Aussi à l’aise dans un cabaret malouin que dans une boîte de jazz, à Paris ou à New-York, ou sur la scène d’un festival à Montréal ou à Montreux. Disponible, à l’écoute de chacun, qu’il soit profane ou musicien amateur. Avec gourmandise, il goûtait tous les styles de musique en les explorant, du classique au rock, du jazz manouche au jazz-rock, du folk à la musique traditionnelle indienne ou à la symphonie. Pour lui, la musique n’avait pas de frontière, et au début des années 2000, il avait créé un spectacle musical avec son épouse Caroline Casadessus, soprano lyrique, et ses deux enfants Thomas et David Henco, « Le jazz et la diva » où se mêlaient justement, classique et jazz, voix, violon, piano, trompette et saxo - qu’il jouait lui-même (« Blues de Caro »).
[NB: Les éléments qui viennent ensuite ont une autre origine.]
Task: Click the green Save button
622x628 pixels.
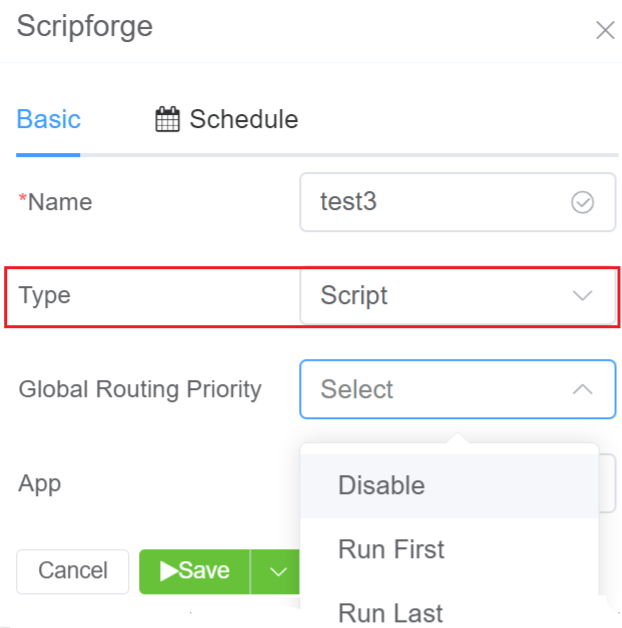Action: [195, 571]
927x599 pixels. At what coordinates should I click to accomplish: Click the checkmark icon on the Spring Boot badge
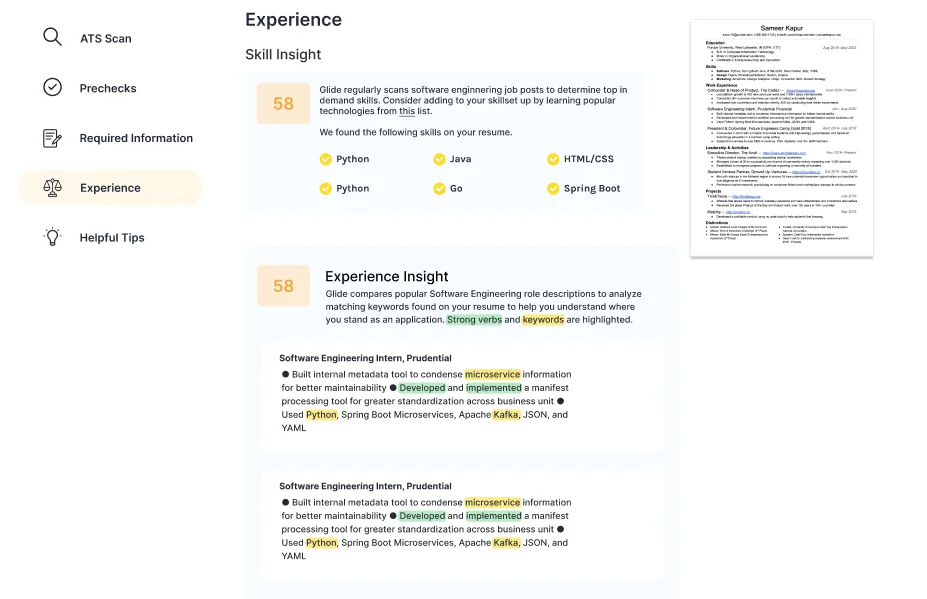click(552, 188)
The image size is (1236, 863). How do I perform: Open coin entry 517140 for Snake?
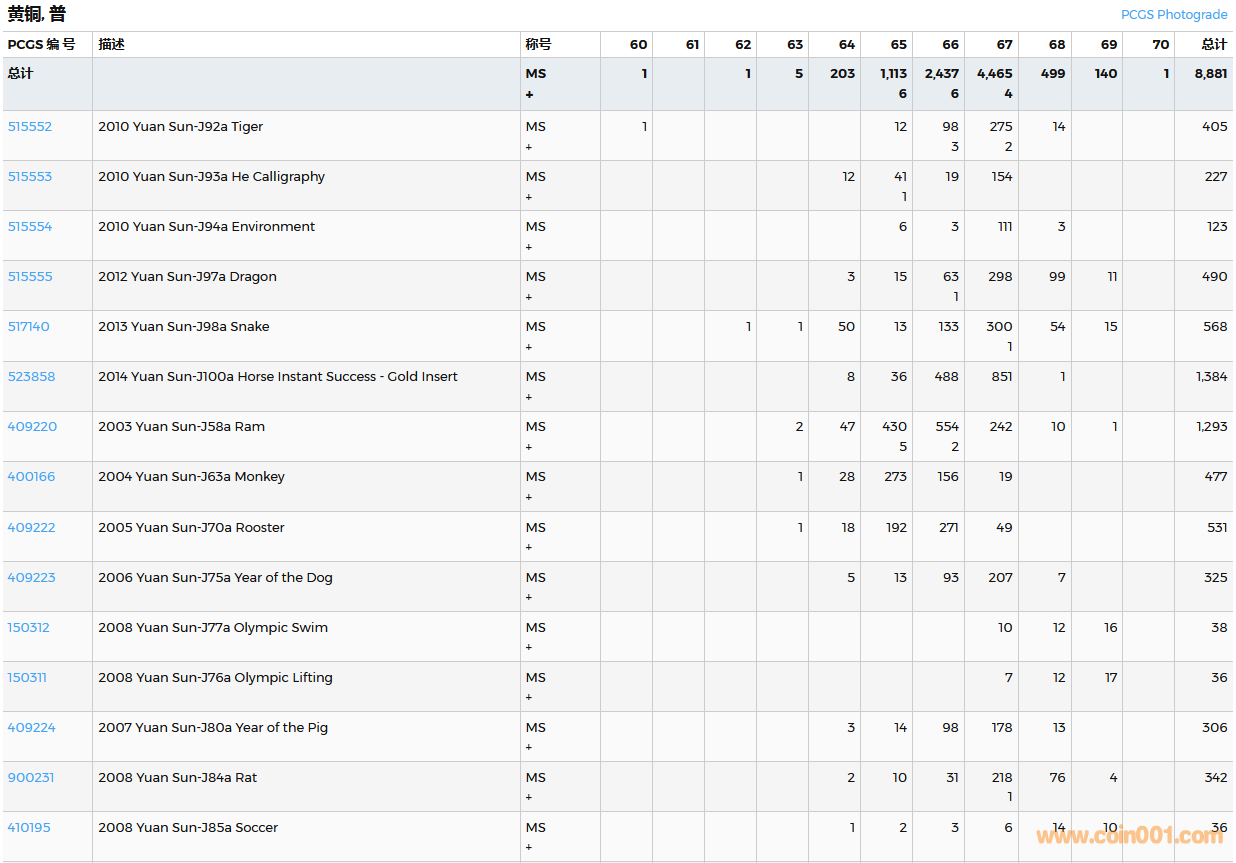click(x=28, y=327)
Mélange d’humilité et de flamboyance, il a enregistré un quarantaine d’albums, et participé à des milliers de spectacles, dans les formules les plus éclectiques, du violon solo à l’orchestre symphonique, en passant par le big band de jazz.
Généreux, boulimique de musique, il a sorti le jazz de son ghetto, et, en dehors des concerts, ses préoccupations pédagogiques l’ont poussé à créer un Centre d’enseignement à l’improvisation, où la pratique de l’instrument précède l’étude du solfège. La musique était son art de vivre, et la transmission de ce qu’il pouvait lui-même avoir appris, et du plaisir de jouer, était son obsession.
Son passage brillant et discret aura sérieusement renforcé la solidité et la beauté de la chaîne d’union musicale et humaine.